Burton, at a mere 70, is a comparative youngster. More importantly, he plays like he’s in his prime. If he lacks anything in stamina and dexterity, which I doubt, he more than makes up for it with the wisdom of experience. This master of the vibraphone has played with the likes of Chick Corea, Pat Methany, Astor Piazzolla, and Larry Coryell, among others. He has spent 30 years in jazz education at the prestigious Berklee College of Music. He has had a long and productive career and luckily for jazz lovers, he is not ready to hang up his mallets.

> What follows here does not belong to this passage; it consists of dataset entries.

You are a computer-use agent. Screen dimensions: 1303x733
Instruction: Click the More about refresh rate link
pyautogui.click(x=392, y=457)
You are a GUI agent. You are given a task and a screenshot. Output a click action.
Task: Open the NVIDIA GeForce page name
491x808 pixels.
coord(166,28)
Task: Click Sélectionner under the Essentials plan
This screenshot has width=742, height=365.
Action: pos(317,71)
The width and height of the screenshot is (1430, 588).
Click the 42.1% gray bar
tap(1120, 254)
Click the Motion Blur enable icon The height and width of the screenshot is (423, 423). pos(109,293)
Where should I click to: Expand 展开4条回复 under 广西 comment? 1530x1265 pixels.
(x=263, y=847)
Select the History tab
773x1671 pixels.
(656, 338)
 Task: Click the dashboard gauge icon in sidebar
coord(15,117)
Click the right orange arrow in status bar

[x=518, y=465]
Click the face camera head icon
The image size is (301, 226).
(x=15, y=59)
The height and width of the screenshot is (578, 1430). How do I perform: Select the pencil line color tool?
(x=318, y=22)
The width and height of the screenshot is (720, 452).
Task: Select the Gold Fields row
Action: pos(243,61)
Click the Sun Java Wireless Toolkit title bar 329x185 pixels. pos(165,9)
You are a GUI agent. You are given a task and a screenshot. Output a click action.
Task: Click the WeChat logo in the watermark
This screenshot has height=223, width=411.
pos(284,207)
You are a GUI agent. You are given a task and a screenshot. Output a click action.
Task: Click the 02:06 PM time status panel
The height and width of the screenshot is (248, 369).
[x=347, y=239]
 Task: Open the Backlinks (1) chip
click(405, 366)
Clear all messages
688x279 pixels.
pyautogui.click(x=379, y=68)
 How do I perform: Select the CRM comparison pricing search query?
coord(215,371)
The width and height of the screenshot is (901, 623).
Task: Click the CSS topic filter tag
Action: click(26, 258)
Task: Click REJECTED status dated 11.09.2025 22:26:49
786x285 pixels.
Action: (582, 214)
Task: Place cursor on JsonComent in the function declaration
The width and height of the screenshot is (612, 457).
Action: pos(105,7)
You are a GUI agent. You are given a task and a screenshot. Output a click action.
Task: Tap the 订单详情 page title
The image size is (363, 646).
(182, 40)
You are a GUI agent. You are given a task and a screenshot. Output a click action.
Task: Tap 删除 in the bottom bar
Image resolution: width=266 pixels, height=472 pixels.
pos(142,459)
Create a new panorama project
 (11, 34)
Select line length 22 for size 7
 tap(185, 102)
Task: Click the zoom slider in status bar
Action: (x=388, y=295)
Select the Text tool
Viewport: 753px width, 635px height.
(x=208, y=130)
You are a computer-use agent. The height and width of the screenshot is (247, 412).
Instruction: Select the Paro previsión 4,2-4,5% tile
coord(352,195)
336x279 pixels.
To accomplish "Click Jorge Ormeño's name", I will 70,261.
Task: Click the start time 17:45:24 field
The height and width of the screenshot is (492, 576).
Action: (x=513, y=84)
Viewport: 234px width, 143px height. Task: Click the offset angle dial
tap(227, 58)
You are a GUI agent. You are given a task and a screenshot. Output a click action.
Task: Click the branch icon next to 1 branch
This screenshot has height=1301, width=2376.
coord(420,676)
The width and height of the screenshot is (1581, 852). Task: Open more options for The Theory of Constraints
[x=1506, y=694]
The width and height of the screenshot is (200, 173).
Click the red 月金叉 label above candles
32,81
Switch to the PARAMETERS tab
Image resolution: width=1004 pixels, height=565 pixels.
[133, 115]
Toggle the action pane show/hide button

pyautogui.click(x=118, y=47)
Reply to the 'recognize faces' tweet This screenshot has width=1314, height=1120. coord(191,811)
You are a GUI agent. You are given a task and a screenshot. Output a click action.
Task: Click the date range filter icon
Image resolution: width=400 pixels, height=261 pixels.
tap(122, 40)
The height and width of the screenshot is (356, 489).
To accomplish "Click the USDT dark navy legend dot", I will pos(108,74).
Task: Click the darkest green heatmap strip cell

The new ensemble features youth in the person of guitar sensation Julian Lage combined with experience in veterans Scott Colley on bass and Antonio Sanchez on drums. It is, Burton exclaims, “a coming together of ‘simpatico’ creative minds... if even one player is not an equal part of the combination, it doesn’t achieve that magical state.” Musicians may be excellent individually, but they don’t always mesh as an ensemble. There is magic in the music of The New Gary Burton Quartet.
Eight of the 10 tracks on Guided Tour are original compositions by members of the band. They open with Sanchez’s Latin-flavored “Caminos,” which focuses on Burton’s vibes as well as the composer’s drums. His quirky take-off on Thelonious Monk, “Monk Fish,” closes the set. The title may well define the composer’s fishy intent which is so deftly carried out in performance.
Lage contributes three pieces. “Sunday’s Uncle” has passages where it almost seems as if the guitar and the vibes are at war with each other. Always in the background there is the persistence of Sanchez on the drums. His “Helena” plays with classic Spanish ideas translated with modern jazz rhythms. “The Lookout” has an almost modernist tone in its harmonies.
Bassist Colley’s contribution is “Legacy,” a ballad written for his father, which fittingly opens with the bass. Burton adds “Jane Fonda Called Again,” a tune he calls a jazz waltz, and “Remembering Tano.” The latter is a tango shout out to Astor Piazzolla. The Michel Legrand ballad “Once Upon a Summertime” develops as a fantasia for guitar and vibraphone, and the jumping “Jackalope” rounds out the album.
If this album is any indication, 70 may well be the new 50… maybe even the new 40.